Hadoop Overview for Managers Training Course

Public Classroom

Summary

Hadoop Overview for Managers

Hadoop Overview For Managers training course is designed for technical personnel and management who are evaluating and considering using Hadoop to solve their data scalability problems. We will cover Hadoop basics and discuss best practices using Hadoop in enterprises dealing with large data sets. We will look into the current data problems you are dealing with and potential use cases of using Hadoop in your infrastructure. Class covers Hadoop architecture and its main components: Hadoop Distributed File System (HDFS) and MapReduce. We will present case studies on how other enterprises are using Hadoop and look into what it takes to get Hadoop up and running in your environment.

Duration

1 day

Course Objectives

By the completion of this Hadoop course, the participants should be able to:

  • Understand Hadoop main components and Architecture
  • Understand Hadoop Distributed File System (HDFS)
  • Understand MapReduce abstraction and how it works
  • Understand how to plan your Hadoop cluster
  • Understand what it takes to deploy and administer Hadoop cluster
  • Understand the benefits of using Hadoop and its impact on end-users
  • Know best practices of using Hadoop in enterprise world
  • Make a decision on whether Hadoop is a suitable solution to your data problems and whether it will help you scale

Audience

This course is designed for non-Hadoop engineers and managers to help them understand what Hadoop is and how it is used today to solve complex data problems.

Pre-requisites

There are no prerequisites for this training.
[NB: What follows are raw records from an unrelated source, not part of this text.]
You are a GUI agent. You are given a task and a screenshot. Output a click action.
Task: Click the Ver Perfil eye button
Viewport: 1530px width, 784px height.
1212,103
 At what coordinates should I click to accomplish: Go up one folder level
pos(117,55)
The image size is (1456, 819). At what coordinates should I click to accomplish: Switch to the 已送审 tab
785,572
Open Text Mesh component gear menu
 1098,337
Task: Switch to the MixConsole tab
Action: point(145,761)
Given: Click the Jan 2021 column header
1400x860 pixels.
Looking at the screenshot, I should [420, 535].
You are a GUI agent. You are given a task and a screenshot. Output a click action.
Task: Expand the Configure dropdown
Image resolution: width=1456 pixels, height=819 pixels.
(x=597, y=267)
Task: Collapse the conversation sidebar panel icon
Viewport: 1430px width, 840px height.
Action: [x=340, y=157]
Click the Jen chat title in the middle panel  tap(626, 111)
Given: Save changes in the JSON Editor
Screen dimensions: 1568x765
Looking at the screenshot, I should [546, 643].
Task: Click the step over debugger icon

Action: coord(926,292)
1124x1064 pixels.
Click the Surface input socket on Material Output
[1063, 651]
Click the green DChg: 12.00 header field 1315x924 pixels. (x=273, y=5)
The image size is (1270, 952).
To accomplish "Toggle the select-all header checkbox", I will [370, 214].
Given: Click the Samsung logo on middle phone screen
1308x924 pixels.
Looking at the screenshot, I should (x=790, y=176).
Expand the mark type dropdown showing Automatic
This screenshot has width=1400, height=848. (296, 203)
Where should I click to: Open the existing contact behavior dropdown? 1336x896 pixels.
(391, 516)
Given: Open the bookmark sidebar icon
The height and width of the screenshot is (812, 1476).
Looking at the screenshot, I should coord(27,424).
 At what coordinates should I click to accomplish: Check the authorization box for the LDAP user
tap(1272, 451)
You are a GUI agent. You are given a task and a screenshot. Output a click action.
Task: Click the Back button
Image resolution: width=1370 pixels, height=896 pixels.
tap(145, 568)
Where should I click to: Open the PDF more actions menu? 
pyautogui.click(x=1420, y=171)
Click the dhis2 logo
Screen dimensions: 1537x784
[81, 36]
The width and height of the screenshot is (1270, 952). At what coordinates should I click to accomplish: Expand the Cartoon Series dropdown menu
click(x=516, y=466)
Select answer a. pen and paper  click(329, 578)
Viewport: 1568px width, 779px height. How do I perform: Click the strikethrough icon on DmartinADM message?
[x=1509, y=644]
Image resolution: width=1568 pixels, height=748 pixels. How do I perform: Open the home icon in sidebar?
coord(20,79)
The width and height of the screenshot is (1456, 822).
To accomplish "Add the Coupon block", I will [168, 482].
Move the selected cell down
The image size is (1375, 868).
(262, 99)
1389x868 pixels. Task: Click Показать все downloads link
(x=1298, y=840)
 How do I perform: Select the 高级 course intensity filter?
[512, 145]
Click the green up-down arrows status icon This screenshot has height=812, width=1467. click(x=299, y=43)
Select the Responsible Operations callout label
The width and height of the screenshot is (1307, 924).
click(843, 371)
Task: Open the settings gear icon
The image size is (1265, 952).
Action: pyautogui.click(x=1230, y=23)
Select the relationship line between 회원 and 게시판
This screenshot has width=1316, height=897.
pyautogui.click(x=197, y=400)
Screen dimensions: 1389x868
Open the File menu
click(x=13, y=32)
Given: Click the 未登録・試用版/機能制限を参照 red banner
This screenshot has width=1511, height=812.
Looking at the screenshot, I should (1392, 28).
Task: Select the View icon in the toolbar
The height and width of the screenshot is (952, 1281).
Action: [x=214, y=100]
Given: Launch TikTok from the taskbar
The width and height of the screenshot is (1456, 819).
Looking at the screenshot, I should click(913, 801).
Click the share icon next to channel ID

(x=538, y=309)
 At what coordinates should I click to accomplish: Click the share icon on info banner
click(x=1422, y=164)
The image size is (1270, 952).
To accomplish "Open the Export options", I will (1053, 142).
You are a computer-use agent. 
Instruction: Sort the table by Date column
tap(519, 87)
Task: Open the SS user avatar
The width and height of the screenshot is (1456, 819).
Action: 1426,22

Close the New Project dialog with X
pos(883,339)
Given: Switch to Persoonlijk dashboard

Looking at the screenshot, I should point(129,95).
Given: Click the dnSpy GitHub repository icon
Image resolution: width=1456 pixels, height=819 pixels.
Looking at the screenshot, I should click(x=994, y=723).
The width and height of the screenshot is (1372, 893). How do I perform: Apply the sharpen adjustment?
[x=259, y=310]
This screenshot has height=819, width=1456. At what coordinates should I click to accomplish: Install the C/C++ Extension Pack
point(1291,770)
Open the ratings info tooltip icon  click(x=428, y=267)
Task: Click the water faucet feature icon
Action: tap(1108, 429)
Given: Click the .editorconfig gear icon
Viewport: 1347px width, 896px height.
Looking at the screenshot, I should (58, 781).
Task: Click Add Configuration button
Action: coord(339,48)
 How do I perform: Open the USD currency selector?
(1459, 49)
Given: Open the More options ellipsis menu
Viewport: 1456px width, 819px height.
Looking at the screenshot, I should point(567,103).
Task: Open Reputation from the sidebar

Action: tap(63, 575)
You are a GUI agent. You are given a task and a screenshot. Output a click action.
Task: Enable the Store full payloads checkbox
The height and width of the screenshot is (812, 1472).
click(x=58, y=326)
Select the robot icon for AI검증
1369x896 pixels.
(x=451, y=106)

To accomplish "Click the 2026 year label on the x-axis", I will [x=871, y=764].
Prior knowledge of Hadoop is not required.

Outline

Introduction to Hadoop

  • The amount of data processing in today’s life
  • What Hadoop is why it is important
  • Hadoop comparison with traditional systems
  • Hadoop history
  • Hadoop main components and architecture

Hadoop Distributed File System (HDFS)

  • HDFS overview and design
  • HDFS architecture
  • HDFS file storage
  • Component failures and recoveries
  • Block placement
  • Balancing the Hadoop cluster

Planning your Hadoop cluster

  • Planning a Hadoop cluster and its capacity
  • Hadoop software and hardware configuration
  • HDFS Block replication and rack awareness
  • Network topology for Hadoop cluster

Hadoop Deployment

  • Different Hadoop deployment types
  • Hadoop distribution options
  • Hadoop competitors

Map-Reduce Abstraction

  • What MapReduce is and why it is popular
  • The Big Picture of the MapReduce
  • MapReduce process and terminology
  • Working with MapReduce

What it takes to run a Hadoop cluster

  • Potential problems and solutions when running Hadoop / What to look for…
  • Adding and removing nodes
  • MapReduce components failures and recoveries
  • Scheduling Hadoop jobs
  • Best practices of monitoring a Hadoop cluster

Introduction to Hive, HBase and Pig

  • Hive as a data warehouse infrastructure
  • HBase as the “Hadoop Database”
  • Using Pig as a scripting language for Hadoop

Introduction to Datameer

  • Datameer at a glance
  • Datameer capabilities
  • Data import and analytics with Datameer

Hadoop Case studies

  • How different organizations use Hadoop cluster in their infrastructure

How can Hadoop help you?

  • Current data problems you are dealing with today?
  • Potential use cases for using Hadoop in your organization
  • Is Hadoop the right choice to help you scale?